In otherwise determining whether evidence obtained by federal officers in accordance with federal law would be admissible in a state proceeding in circumstances in which a state officer's evidence would be inadmissible, we may seek guidance from courts that have resolved the evolving problems of federalism attendant to differing state and federal views concerning the validity of searches. Although it is difficult to think in such terms, it is necessary that we treat the federal government and its agents as officers of foreign jurisdictions for this choice-of-law analysis. See State v. Mollica, supra, 114 N.J. at 348.

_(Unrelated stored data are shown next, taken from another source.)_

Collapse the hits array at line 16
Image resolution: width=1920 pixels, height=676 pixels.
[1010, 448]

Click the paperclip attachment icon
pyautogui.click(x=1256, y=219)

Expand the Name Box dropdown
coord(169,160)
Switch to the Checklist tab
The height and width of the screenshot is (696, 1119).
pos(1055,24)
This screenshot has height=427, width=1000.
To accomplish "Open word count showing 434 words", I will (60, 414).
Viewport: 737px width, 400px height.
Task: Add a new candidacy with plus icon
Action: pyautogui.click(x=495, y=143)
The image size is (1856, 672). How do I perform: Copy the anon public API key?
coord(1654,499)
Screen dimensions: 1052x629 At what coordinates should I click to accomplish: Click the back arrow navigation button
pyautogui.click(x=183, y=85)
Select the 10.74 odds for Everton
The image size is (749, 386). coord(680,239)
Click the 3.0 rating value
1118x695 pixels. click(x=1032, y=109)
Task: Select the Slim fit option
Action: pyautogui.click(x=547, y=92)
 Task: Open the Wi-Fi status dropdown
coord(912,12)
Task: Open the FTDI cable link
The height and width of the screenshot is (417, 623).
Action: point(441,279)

The Minnesota Supreme Court, in State v. Lucas, 372 N.W. 2d 731 (1985), set forth the varied approaches to resolving the admissibility of evidence in such circumstances. Id. at 736 (citing 1 W. LaFave, Search and Seizure § 1.3(c), at 52-56 (1978); Tullis & Ludlow, "Admissibility of Evidence Seized in Another Jurisdiction: Choice of Law and the Exclusionary Rule," 10 U.S.F.L.Rev. 67, 82-91 (1975)). We adopt Minnesota's excellent summary and conclusions:
Tullis and Ludlow identify three basic situations in which a defendant will move to suppress evidence seized in another jurisdiction: (1) where the evidence was illegally obtained under the law of the place of the search and where it would also be considered illegally obtained in the forum state if the search had occurred there; (2) where the evidence was illegally obtained under the law of the place of the search but where it would not be regarded as illegally obtained according to the law of the forum * * *; (3) where the seizure of evidence was valid under the law of the place where the search occurred but where it would be regarded as unlawful if it had occurred in the forum state. They argue that, following an exclusionary rule analysis,  the forum state should suppress the evidence in the first situation,  that the forum state should not suppress it in the second situation unless forum officers participated in the search in the
[116 NJ Page 280]
state where the search occurred, and  that the forum state should not suppress it in the third situation.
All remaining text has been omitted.